Revelou que  “era um crítico ferrenho de terapias. Dizia que eram enganadores e hoje estou fazendo e me sentindo muito bem. Só o fato de ter alguém disposto a me ouvir ajuda muito. Levo as obras de arte e fico falando sobre meu processo de criação. Tudo isto refletiu em cada obra que fiz.”

Num texto que me enviou intitulado O Lugar Que Não Existe Mais o artista Chico Macedo diz: “Lembro que os maiores influenciadores para essa jornada, foram meus pais, isso, em um tempo analógico me deixa em pânico. Quando mergulhamos fundo no passado, trazemos boas memórias e junto com isso, vem imagens que queremos apagar de alguma maneira ou transformá-la.”

Hora de dialogar sobre a vida .
Acrílica sobre placa de PVC.

#### O problema:
Reescreva uma parte do trecho fornecido, começando em "Num texto que" e parando depois de "sobre a vida .". Troque "pais" por "avós". O material não tem relação nenhuma com o trecho fornecido.

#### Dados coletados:
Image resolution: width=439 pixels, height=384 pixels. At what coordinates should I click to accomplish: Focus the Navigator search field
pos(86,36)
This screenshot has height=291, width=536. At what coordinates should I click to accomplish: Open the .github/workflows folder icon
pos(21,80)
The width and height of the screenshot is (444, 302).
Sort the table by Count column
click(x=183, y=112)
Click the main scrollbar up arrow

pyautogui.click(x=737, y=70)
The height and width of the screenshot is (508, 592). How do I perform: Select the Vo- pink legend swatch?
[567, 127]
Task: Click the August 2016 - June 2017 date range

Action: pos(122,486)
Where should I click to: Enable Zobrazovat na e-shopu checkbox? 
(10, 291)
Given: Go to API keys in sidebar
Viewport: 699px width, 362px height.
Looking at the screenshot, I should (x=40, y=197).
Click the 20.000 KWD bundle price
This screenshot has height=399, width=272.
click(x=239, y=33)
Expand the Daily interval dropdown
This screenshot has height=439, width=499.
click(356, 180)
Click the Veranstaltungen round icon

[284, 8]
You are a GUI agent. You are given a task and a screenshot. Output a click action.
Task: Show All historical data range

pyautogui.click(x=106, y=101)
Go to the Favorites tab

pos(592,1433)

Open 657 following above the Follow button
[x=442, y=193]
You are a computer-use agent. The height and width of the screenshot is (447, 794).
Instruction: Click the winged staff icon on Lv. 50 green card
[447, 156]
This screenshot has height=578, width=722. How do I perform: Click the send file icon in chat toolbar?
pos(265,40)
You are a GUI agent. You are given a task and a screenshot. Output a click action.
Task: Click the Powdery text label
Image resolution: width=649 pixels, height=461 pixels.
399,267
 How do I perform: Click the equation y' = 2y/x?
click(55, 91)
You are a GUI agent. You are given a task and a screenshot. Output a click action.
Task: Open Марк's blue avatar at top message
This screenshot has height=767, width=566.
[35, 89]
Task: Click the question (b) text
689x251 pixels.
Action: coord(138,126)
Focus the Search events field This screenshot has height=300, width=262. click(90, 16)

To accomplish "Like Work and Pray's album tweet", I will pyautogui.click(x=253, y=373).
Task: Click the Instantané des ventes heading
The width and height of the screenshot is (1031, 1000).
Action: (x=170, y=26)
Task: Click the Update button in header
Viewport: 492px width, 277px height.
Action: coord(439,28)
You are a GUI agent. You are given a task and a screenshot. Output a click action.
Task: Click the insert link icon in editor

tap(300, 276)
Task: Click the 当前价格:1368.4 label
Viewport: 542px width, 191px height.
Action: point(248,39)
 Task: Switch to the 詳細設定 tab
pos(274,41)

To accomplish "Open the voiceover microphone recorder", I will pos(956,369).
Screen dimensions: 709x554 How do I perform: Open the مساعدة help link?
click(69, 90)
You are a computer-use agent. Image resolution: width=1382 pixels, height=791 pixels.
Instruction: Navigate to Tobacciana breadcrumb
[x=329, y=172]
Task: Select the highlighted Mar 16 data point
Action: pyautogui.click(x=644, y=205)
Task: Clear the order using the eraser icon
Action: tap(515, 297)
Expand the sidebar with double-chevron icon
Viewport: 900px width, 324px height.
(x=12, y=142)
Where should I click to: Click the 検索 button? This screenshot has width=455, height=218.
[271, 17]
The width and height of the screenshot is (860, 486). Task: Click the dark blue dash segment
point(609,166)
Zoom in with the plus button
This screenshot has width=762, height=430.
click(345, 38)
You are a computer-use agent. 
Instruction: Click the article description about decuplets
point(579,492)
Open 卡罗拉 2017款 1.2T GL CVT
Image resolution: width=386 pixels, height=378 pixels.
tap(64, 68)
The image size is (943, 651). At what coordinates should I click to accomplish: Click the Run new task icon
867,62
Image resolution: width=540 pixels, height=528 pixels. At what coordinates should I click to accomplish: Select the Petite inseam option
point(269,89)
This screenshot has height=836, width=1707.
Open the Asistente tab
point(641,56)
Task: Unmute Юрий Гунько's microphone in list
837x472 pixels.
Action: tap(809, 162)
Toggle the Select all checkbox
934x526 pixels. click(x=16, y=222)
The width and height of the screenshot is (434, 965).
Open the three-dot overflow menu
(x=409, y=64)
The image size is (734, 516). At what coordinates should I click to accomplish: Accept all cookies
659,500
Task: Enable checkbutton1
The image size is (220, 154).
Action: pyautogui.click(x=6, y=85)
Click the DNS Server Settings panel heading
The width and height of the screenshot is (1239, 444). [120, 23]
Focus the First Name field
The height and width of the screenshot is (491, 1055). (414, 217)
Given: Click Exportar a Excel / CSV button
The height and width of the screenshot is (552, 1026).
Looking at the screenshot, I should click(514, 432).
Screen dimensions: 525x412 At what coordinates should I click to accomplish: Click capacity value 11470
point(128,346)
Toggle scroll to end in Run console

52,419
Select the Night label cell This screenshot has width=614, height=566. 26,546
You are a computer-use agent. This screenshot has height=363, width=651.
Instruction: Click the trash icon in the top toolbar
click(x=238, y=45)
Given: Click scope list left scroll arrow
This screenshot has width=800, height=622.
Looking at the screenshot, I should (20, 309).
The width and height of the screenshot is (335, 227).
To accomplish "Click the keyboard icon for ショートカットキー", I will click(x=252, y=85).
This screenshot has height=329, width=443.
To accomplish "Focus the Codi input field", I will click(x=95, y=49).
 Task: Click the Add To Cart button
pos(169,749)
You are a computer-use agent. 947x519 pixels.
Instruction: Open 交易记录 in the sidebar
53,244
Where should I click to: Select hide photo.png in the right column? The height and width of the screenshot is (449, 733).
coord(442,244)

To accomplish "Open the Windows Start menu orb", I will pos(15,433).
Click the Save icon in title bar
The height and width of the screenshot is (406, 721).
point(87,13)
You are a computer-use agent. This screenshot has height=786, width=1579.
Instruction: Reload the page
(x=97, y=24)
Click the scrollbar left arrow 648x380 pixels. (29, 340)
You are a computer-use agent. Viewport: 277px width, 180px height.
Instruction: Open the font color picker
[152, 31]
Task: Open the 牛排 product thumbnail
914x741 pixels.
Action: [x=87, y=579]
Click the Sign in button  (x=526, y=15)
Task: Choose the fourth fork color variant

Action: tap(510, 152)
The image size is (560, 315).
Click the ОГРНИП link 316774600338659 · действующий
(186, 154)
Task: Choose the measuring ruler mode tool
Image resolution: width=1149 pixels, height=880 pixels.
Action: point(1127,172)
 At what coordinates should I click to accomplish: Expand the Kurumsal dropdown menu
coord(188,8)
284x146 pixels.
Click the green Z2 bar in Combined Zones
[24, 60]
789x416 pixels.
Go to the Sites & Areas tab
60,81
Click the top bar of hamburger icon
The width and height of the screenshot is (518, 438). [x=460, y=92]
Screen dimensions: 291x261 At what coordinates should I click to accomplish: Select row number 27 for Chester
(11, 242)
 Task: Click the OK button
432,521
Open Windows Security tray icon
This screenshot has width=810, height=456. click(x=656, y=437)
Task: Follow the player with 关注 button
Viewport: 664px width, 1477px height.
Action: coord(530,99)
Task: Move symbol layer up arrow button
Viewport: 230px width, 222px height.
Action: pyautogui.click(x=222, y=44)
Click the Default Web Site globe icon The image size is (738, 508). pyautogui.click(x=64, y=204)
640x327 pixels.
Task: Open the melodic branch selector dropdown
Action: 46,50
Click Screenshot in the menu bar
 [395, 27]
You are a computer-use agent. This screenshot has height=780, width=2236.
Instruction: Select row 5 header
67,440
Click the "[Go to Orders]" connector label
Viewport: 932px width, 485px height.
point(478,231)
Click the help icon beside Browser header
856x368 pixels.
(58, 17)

#### Resposta:
Num texto que me enviou intitulado O Lugar Que Não Existe Mais o artista Chico Macedo diz: “Lembro que os maiores influenciadores para essa jornada, foram meus avós, isso, em um tempo analógico me deixa em pânico. Quando mergulhamos fundo no passado, trazemos boas memórias e junto com isso, vem imagens que queremos apagar de alguma maneira ou transformá-la.”

Hora de dialogar sobre a vida .